In the past fortnight alone, seven women have been killed by current or former partners. There is no good news story to be told about that1.

It’s been this sense that my job is to be positive in this, our first blog post for a while, that has stalled me in my writing. I just don’t think that is where we are, as a church. 

What has happened in recent years has not been so much the undoing of these things, as the uncovering of them.

This is the critical point, to me.

It’s like as the church we’ve discovered we have cancer. There are treatment options available. In one sense, this is good news. But it’s only really good news if we make use of them and they actually heal us. Until then, it’s a devastating diagnosis.

We now have a sense of how deep and wide the problem is. Yes, we have made some small, important steps towards change. But, it seems clear to me that we are, nonetheless, still reckoning with the issues themselves.

The deeper, more difficult challenge we now face is to ask: how did we get here?
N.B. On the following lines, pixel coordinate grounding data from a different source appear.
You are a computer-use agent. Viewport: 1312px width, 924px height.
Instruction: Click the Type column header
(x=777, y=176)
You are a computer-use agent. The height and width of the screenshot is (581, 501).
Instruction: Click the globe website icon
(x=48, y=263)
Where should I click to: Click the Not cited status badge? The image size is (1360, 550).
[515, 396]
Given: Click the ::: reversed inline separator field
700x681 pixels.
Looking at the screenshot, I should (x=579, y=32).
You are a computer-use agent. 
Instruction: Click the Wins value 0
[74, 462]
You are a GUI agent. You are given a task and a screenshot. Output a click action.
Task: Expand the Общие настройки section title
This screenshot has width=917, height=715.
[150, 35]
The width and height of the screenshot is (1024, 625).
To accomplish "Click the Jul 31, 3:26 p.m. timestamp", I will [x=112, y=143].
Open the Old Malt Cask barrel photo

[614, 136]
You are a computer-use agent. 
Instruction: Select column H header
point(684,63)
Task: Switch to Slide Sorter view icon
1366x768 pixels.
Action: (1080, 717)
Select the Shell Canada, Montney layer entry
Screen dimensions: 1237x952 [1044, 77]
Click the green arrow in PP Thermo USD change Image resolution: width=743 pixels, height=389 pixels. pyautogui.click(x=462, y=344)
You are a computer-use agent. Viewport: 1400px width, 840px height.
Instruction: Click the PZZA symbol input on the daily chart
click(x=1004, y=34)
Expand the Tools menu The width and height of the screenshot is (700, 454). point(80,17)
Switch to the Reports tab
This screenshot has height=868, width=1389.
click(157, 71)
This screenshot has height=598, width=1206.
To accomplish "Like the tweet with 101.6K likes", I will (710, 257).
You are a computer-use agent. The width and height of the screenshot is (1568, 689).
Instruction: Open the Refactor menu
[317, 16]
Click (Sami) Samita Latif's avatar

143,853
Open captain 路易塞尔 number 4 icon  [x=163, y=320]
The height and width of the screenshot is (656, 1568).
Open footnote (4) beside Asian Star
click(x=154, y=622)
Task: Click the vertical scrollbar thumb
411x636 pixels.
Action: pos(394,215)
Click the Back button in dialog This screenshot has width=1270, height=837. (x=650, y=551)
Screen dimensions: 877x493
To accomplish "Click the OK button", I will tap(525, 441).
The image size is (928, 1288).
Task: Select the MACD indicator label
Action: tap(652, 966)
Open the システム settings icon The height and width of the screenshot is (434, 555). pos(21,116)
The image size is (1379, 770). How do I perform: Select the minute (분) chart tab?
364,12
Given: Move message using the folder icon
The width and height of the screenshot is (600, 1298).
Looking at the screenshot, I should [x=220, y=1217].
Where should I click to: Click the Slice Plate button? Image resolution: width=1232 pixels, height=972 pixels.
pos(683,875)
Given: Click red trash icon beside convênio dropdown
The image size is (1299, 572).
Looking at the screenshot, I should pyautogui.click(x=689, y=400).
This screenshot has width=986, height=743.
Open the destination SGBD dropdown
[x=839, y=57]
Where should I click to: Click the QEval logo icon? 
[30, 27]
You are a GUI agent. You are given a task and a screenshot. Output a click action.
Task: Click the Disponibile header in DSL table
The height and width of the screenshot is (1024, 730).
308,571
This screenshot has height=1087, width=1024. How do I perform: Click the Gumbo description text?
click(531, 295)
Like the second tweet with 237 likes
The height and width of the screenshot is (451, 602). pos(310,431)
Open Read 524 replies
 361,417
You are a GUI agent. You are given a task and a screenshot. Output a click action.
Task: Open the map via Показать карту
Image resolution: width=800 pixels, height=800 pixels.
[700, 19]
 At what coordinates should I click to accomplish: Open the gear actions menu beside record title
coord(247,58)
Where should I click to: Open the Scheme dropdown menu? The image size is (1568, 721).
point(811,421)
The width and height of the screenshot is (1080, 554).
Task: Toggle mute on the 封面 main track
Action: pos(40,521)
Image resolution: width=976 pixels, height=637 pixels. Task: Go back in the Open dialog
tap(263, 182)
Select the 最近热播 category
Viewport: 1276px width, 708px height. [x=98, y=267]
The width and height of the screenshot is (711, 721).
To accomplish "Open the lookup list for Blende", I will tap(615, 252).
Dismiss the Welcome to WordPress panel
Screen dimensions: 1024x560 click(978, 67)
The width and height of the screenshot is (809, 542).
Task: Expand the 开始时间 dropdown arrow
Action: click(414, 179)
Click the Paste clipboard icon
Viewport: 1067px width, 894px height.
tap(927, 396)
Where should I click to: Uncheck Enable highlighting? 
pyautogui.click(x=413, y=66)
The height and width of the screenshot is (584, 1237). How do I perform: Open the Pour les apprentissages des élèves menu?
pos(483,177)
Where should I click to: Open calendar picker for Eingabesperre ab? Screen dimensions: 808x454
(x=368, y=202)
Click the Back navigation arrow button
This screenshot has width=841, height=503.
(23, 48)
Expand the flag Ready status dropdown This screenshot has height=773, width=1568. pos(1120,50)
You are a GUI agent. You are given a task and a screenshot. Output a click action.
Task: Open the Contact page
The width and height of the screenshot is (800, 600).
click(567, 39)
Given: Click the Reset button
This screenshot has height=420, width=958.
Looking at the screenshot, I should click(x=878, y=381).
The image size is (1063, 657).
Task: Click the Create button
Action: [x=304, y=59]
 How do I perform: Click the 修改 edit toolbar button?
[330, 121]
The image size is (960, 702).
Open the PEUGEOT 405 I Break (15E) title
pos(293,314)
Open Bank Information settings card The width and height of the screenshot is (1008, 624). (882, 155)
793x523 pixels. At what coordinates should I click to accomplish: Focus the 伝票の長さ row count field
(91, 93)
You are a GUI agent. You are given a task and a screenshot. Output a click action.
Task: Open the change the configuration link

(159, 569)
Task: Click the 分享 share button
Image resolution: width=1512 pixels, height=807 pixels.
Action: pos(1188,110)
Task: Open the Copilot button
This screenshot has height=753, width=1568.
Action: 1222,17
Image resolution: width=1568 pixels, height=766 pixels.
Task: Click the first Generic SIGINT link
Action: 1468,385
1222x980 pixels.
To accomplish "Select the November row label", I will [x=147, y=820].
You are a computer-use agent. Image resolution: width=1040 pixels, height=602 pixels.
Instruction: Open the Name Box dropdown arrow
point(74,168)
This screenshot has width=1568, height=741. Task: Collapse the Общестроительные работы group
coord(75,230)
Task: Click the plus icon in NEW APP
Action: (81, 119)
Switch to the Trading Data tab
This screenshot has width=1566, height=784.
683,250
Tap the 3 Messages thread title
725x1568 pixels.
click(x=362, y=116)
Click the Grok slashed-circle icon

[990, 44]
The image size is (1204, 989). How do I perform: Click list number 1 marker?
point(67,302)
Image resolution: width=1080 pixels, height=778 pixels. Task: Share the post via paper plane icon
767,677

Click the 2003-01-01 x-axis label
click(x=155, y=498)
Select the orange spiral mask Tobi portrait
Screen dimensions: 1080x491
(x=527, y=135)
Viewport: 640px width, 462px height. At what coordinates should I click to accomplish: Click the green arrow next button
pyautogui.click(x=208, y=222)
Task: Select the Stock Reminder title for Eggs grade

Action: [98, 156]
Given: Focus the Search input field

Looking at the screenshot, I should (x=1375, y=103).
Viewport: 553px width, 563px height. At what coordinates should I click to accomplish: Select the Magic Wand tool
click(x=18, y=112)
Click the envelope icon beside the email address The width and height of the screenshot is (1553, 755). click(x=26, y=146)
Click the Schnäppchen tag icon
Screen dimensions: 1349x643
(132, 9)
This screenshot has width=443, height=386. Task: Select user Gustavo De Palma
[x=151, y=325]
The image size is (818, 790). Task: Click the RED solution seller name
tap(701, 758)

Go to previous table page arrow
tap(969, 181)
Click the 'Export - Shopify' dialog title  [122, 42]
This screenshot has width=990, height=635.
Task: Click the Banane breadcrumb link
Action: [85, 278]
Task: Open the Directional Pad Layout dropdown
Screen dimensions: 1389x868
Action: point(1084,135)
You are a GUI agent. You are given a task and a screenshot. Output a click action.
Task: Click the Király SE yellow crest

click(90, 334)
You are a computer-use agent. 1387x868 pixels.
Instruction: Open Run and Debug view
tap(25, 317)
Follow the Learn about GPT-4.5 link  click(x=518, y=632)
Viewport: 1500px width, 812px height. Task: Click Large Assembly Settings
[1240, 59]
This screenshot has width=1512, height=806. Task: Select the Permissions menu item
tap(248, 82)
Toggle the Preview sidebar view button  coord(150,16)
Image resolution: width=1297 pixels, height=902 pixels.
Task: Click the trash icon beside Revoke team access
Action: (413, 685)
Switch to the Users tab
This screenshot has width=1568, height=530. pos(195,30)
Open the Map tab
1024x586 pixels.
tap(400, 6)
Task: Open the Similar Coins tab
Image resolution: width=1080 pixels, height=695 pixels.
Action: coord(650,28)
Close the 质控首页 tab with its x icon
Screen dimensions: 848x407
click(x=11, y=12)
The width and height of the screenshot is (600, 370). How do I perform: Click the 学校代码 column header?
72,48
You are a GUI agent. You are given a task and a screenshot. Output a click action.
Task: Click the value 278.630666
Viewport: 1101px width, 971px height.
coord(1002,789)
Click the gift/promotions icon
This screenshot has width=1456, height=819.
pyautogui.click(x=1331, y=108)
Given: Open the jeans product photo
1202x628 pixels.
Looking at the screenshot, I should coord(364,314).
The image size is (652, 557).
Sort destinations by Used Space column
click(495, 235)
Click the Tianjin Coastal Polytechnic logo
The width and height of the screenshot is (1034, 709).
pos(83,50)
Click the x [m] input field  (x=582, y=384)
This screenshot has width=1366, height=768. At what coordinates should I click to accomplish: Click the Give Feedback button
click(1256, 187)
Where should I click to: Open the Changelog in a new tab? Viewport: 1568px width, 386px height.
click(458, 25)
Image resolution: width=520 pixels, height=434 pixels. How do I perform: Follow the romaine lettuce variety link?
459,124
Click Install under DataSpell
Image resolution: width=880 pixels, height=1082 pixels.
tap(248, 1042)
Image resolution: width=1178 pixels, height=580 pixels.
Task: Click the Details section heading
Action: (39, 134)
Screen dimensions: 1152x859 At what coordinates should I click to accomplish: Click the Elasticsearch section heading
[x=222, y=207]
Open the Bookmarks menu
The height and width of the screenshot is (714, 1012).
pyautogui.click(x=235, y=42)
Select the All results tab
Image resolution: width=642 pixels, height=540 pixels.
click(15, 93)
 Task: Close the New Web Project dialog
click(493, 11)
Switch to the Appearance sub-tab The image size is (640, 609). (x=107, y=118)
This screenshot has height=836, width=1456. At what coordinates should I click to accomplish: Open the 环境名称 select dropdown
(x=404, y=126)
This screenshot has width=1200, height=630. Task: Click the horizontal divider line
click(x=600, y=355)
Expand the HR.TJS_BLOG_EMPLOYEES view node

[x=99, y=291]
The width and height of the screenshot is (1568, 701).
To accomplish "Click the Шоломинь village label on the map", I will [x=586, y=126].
What changes do we need to make?

Recently at church, I preached on Judges 19-21. It’s the story of the Levite and the concubine. It’s an awful, true story, an anatomy of how a community fails a woman on every possible level. It’s brilliant, and incisive. It reminds me that God has placed in our Scripture not only a diagnosis of our condition, but the resources for grappling with it.

In Judges 20:3, after hearing about the concubine’s rape and murder, the Israelites asked the question, “Tell us how this awful thing happened.”

It is the right question. It is a question we need to be asking as the church in Australia.

Crucially, and unlike Israel in this particular episode, we must not merely ask the right question, but answer it correctly too.

Israel’s mistake was to seek a comfortingly clean answer: it was their fellow countrymen who were responsible. As soon as they could be punished, the problem would go away. In the process, however, the nation committed the same acts on an even greater scale.

This must be instructive for us. Any attempt to answer the question which does not at least allow for the possibility of more uncomfortable answers, answers which point to cultures we have created or sustained, to practices and preaching we must re-think, to complicity – however unwilling or unwitting – on the part of our leaders, in other words, any answer which seeks to point a finger out rather than in, will not help us.

Normally what I do when I set out to write these blogs is I take all of the things I’ve heard and seen, things that horrify and sadden me and provoke my self-righteousness, and I try and metabolise them into something conciliatory and constructive. I say to myself and to Jesus: ‘Okay, so that’s the issue. What’s the way forward? Let’s focus on that.’ And then what I write is an attempt to come at it from that angle.

I will get to that point. In the coming weeks, we’ll be posting about some projects that we think will make valuable change in these areas. We’ll share some good news. We’ll both produce and point to some resources that we think offer support for survivors and their churches.

But I’m just not there right now.

Right now, I’m lamenting, and praying for change. Will you join me?

1 SBS News

A prayer inspired by Psalm 31

God of all hope, justice, patience and timing,

We give you our pain and frustration. 

We long to see your justice, mercy and protection at work in our churches.

We long for them to be safer spaces - for them to be places where your protection is felt and your voice speaks words of comfort and healing.

When will you heal us?

When will you bring about repentance?

Be merciful to us, Lord, for many of us are in distress. Our lives are consumed by anguish and our years by groaning.

We feel forgotten as though we were dead. We have become like broken pottery.

We say to you: 'You are our God.' Our times are in your hands; deliver us from the hands of our enemies, from those who pursue us.

Make us people who can say: 'you heard my cry for mercy, when I called to you for help.'


Erica Hamence is the Common Grace Domestic & Family Violence Spokesperson. Erica is an Associate Minister at Barney's Anglican Church in Sydney.